Text shown
╭──
FIG. 5 is a functional block diagram of a second embodiment of an ExpressCard having USB connection. In this embodiment, the ExpressCard includes a card connector 25 formed at the end portion 21 of the card case 20, one or more flash chips 31 implemented in the card case 20, a USB flash controller 32 implemented in the card case 20, a switch 41 implemented in the card case 20 and a USB socket 26 implemented in the card case 20. The card connector 25 has the USB interface in order to connect to a host 39 for providing the data communication between the host 39 and the ExpressCard. The switch 41 is connected with the USB interface of the card connector 25, the USB socket 26 and the USB flash controller 32 in order to switch the USB flash controller 32 to the USB interface of the card connector 25 or the USB socket 26. The USB flash controller 32 is connected with the USB interface of the card connector 25 through the switch 41 and connects the one or more flash chips 31 in order to allow the host 39 to access data to the one or more flash chips through the USB interface of the card connector 25. The USB socket 26 is connected with the USB flash controller 32 through the switch 41 in order to provide a data access to the one or more flash chips 31 therethrough. It is determined by a detection pin 261 of the USB socket 26 that the switch 41 switches the USB flash controller 32 to the USB interface of the card connector 25 or the USB socket 26. For example, when USB socket 26 is connected to the external USB cable 29, the detection pin 261 drives the switch 41 to switch the USB flash controller 32 to the USB socket 26, and otherwise to the USB interface of the card connector 25. Accordingly, in addition to connecting with the host 39 through the card connector 25, the ExpressCard can connect with a computer or equipment equipped with a standard USB socket through the USB socket 26 and the external USB cable 29. In addition, the circuitry damage caused by concurrently using the card connector 25 and the USB socket 26 is avoided.

FIG. 6 is a functional block diagram of a third embodiment of an ExpressCard having USB connection. In this embodiment, the ExpressCard includes a card connector 25 formed at the end portion 21 of the card case 20, one or more flash chips 31 implemented in the card case 20, a USB flash controller 32 implemented in the card case 20, a power switch 42 implemented in the card case 20, a data switch 43 implemented in the card case 20, and a USB socket 26 implemented in the card case 20. The card connector 25 has the USB interface power source 251 and the USB interface 252 in order to connect to a host 39 for providing the data communication between the host 39 and the ExpressCard and further powering the ExpressCard.

The power switch 42 is connected with the USB interface power source 251 of the card connector 25 and a USB cable power line 262 of the USB socket 26 in order to switch the USB flash controller 32 and the flash chips 31 to the USB interface power source 251 or the USB cable power line 262.
╰──
Dataset entries
╭──
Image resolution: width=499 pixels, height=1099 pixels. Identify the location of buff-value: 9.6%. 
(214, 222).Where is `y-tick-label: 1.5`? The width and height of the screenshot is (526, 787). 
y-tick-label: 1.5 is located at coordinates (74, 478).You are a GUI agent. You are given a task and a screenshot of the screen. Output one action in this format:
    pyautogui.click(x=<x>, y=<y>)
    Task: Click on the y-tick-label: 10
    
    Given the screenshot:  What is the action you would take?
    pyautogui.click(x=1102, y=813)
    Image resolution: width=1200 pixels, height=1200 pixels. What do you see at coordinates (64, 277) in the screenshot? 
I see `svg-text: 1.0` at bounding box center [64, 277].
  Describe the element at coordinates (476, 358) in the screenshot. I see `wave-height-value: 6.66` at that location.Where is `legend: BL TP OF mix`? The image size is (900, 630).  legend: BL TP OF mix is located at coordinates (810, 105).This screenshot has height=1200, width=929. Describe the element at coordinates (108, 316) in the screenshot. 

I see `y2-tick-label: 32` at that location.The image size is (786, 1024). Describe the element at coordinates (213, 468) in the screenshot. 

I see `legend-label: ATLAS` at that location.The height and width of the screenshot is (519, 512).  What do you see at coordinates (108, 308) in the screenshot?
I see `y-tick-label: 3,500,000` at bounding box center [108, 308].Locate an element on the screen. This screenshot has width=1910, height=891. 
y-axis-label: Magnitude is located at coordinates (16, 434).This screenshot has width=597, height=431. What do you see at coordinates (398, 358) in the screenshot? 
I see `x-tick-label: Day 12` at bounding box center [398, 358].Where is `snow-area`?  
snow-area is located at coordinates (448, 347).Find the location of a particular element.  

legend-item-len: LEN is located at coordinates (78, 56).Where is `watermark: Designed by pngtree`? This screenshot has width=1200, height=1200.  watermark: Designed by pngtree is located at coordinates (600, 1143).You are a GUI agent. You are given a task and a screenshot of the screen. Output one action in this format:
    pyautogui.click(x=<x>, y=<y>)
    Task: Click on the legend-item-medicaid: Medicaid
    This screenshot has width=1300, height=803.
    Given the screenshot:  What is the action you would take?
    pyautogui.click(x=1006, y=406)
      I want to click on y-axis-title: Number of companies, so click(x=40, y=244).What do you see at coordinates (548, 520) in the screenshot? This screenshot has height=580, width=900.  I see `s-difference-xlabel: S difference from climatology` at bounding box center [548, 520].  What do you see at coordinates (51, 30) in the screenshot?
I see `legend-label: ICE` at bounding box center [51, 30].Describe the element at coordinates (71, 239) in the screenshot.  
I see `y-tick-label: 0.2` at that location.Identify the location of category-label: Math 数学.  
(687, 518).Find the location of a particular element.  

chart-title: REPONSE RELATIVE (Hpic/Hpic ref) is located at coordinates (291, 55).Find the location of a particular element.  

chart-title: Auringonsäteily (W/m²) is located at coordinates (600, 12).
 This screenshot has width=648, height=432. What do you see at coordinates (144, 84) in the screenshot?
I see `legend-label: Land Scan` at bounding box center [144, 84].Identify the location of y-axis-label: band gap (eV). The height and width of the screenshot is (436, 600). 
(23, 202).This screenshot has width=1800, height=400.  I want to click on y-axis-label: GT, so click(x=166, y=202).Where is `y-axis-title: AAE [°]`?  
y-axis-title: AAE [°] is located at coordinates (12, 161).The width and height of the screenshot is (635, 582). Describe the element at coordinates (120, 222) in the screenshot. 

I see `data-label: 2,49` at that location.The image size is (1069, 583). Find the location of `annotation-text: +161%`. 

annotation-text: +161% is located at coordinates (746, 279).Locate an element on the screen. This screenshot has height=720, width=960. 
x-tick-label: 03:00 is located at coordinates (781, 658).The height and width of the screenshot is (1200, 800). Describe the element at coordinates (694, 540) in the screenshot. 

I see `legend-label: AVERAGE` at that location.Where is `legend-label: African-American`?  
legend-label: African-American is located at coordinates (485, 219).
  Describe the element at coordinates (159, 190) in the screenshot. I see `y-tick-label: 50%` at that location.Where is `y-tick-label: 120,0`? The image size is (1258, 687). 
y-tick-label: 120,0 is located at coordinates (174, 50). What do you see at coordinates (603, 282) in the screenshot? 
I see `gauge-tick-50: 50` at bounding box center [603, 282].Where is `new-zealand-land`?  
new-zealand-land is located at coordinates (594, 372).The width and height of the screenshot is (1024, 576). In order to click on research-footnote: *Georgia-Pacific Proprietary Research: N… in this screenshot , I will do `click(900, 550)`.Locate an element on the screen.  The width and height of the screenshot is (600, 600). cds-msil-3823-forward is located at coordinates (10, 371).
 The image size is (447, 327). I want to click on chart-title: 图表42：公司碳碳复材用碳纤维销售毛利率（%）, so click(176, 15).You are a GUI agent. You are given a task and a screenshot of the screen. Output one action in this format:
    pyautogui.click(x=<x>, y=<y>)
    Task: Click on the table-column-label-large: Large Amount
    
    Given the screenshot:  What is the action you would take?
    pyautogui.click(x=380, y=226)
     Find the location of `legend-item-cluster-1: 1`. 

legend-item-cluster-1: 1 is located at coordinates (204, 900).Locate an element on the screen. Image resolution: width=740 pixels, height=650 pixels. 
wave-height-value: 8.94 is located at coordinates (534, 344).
╰──
Tasks to carry out
a) In the ExpressCard passage, what makes switch 41 connect the USB flash controller 32 to the USB socket 26?
b) Write the next part of the ExpressCard passage, starting after its final sentence.
The items are separate material and have nothing to do with the ExpressCard passage.

Results for each task
a) The detection pin 261 of the USB socket 26 drives the switch when the USB socket 26 is connected to the external USB cable 29.

b)
The USB flash controller 32 is connected with the USB interface 252 of the card connector 25 through the data switch 43 and to the flash chips in order to allow the host 39 to access the data of the flash chips 31 through the USB interface 252 of the card connector 25. The USB socket 26 is connected with the USB flash controller 32 through the data switch 43 in order to provide a data access to the flash chips 31 through the USB cable data line 263. The power switch 42 produces an interface/cable data switching signal 422 to accordingly determine that the data switch 43 switches the USB flash controller 32 to the USB interface 252 or the USB cable data line 263 for a data access. For example, when the USB socket 26 is connected to the external USB cable 29, the power switch 42 connects the USB cable power line 262 to the card power source 421, and accordingly the card power source 421 (namely the USB cable power line 262) can power the USB flash controller 32 and the flash chips 31 in operation. In this case, the interface/cable data switching signal 422 drives the data switch 43 to connect the USB flash controller 32 to the USB cable data line 263 of the USB socket 26. Conversely, when the card connector 25 is connected to the host 39, the power switch 42 connects the USB interface power source 251 to the card power source 421, and accordingly the card power source 421 (namely the USB interface power source 251) can supply power to the USB flash controller 32 and the flash chips 31 in operation. In this case, the interface/cable data switching signal 422 drives the data switch 43 to disconnect the USB cable data line 263 of the USB socket 26 and to connect the USB flash controller 32 to the USB interface 252 of the card connector 25. Therefore, the ExpressCard having USB connection can be connected to the host 39 through the card connector 25 and to a computer or equipment with a standard USB socket through the USB socket 26 and the external USB cable 29. The circuitry damage caused by concurrently using the card connector 25 and the USB socket 26 is avoided.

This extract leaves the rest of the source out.